Your the one who asked for a clearification. I gave it.
Now if you have better information to add or correct me on. Kindly do
so.
If you want to try and make a statement, do so as well.
But it's a real small world this cisco business. Don't cut off you
nose to spite your face the old saying goes.
My signature is here because I achived something over 10 years ago and
continue to do so. I take pride in that.
And the fact I didn't give the right link to a wireless guide does not
mean anything. Added to the fact I openly admitted giving the wrong
link. In an open fourm.
I answered your question. I fact I answered the post. You felt
entitled to correct me but offered no correction to anything I have
said. Drawing a hungry crowd but leaving them empty...
Re read your email skippy, your brought up best practices.
I never claimed to be a teacher (although I am a certified trainer for
Cisco if you must know). I was schooling you and you alone. Reason?
because you said I was wrong. But didn't say why.
Now I could answer your questions, but your a CCIE right? I mean you
call your self an architect. At least on Linkedin you do. so I assume
you have certified. Please correct me if I'm wrong...
And after going back and looking over your post on the archives, I see
you have no real value here. All you have done is argued with just
about everyone from who should be in the Hall of Fame (oh, I'm I
there. You?) to how VTP is used. CCNA level there Richard, sorry. Tony.
Also did some looking at your company.
Come on, dude. Your talking smoke and mirrors. Your and Darby Weaver
are a match made in I wanna be a CCIE heaven. I consider you a groupie.
So with that, talk all you want. Go home and pretend.
I'll still be here helping out and learning. Got my CCDE practicle
coming up.
Mark Jackson, CCIE#4736
Sent from my iPhone
Please excuse spelling errors
On Nov 3, 2009, at 4:21 PM, "Tony Varriale"
<tvarriale_at_flamboyaninc.com> wrote:
> Replies inline.
>
> -----Original Message-----
> From: mark jackson [mailto:markcciejackson_at_gmail.com]

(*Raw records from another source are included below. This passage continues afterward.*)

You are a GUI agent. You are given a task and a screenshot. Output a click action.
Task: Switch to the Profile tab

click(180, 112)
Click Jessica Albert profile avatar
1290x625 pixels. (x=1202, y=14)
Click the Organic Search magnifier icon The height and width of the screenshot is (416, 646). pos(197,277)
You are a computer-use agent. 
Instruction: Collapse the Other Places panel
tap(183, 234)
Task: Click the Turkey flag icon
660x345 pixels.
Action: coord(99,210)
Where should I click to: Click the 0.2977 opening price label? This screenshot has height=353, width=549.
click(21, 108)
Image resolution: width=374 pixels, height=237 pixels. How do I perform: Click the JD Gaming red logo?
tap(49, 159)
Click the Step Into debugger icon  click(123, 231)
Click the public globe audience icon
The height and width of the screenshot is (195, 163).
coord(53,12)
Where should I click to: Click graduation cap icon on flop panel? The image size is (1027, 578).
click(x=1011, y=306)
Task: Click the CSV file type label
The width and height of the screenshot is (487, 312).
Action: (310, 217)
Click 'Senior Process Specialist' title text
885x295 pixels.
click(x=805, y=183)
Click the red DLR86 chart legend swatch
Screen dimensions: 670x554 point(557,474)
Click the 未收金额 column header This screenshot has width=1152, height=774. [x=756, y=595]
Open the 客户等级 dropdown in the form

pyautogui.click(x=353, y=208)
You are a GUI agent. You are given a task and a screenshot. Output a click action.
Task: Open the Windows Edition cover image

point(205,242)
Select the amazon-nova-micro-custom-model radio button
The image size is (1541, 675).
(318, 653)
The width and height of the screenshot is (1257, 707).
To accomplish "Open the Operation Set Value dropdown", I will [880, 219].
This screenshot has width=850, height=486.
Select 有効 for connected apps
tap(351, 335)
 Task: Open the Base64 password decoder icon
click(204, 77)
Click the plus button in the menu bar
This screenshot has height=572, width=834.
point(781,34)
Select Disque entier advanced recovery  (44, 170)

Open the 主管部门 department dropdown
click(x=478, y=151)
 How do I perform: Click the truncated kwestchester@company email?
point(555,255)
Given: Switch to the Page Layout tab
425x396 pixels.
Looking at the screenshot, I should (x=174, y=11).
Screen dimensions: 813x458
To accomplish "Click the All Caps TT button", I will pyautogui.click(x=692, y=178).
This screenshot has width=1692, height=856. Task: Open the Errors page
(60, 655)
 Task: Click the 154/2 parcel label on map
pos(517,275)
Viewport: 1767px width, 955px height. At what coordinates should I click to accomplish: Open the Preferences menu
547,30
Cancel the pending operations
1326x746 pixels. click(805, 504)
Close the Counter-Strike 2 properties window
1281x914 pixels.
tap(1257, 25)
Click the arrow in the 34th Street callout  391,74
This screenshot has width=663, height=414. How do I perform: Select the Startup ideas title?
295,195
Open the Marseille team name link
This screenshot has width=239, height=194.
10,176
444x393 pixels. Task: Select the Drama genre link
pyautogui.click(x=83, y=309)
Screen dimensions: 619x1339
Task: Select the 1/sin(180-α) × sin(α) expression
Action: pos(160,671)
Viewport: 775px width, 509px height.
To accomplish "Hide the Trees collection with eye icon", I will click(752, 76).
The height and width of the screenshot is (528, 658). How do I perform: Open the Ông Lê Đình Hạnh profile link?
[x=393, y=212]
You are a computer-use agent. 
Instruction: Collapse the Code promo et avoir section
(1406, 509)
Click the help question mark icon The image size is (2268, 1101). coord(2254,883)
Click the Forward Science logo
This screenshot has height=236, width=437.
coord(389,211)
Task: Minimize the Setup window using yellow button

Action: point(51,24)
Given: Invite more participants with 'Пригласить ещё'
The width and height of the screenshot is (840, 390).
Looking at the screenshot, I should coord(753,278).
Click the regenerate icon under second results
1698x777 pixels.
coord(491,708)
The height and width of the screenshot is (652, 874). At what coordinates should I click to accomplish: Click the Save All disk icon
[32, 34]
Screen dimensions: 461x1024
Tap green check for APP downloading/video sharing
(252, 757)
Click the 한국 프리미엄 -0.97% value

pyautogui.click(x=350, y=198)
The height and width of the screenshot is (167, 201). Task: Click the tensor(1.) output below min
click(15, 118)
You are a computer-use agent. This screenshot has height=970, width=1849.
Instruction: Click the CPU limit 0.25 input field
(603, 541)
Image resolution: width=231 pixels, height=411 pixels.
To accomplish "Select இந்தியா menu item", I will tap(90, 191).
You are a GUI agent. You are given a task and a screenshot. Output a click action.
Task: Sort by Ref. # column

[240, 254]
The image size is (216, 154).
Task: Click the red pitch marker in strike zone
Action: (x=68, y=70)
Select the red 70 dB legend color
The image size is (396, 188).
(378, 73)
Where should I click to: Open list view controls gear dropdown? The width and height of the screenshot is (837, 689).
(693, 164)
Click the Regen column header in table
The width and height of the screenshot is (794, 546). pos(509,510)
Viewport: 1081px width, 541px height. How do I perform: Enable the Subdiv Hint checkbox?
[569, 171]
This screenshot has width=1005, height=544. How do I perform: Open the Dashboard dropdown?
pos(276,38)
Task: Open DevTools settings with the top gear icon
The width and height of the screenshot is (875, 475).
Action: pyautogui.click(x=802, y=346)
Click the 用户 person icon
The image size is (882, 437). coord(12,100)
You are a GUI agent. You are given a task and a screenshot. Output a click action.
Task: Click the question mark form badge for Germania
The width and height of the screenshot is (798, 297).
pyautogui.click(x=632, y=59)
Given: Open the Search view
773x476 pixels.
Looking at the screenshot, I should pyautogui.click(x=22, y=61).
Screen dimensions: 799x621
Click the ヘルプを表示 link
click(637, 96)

> Sent: Tuesday, November 03, 2009 5:56 PM
> To: Tony Varriale
> Cc: ccielab_at_groupstudy.com
> Subject: Re: Cisco GET VPN in transport mode
>
>> I guess my next question is where does that leave me???
>
> I have no clue. Only you can answer that.
>
>> While I can only think of one instance o gave a outdated link to a
>> wireless hardware lab guide, I can't think of providing
>
> It's not only did you give out a link that had nothing to do with
> the CCIE
> Wireless lab or any up-to-date equipment, you as a CCIE somehow
> didn't link
> that person to the CCIE Wireless page. That's very odd.
>
>> misinformation, calling myself a 'teacher' I ever using my status
>> or #
>> in any of my replies. I kindly ask for you to provide such proof.
>
> You apparently schooled me. And, you provided "facts" to the list.
> There
> are many that look at your signature (you have your CCIE # in there)
> and
> automatically think that the information you provide as gospel.
> Those are
> teacher positions.
>
>> I have always made sure to not only explain myself technically but
>> present a real-world example.
>
> You haven't. I asked you to explain your comments. Instead, you
> insulted
> me, called me names and dodged the question. Then, you went on and
> copied
> and pasted a bunch of info not related to your original comments in
> order to
> shift focus.
>
>> Also show where I have said anythig in terms of best practice that is
>> not specfically detailed within Cisco's lifecycle.
>
> We aren't even discussing that.
>
>> So if you can't provide where I have in fact done what you are saying
>> I did, I'd suggest you be quite.
>
> It's all above. You still have yet to respond to your original
> comments.
> You said you were going to school me and you just reposted your
> original
> comments.
>
> Care to explain those?
>
> I'll actually clarify myself and give you more detail on your
> statements:
>
> 1. IPSec has compatibility req - What does this mean? Compatibility
> request? Compatibility requirements? And to what? How is that
> related to
> GETVPN.
> 2. The TOS field in the header - What does this have to do frag and
> reassembly. That was the posters question.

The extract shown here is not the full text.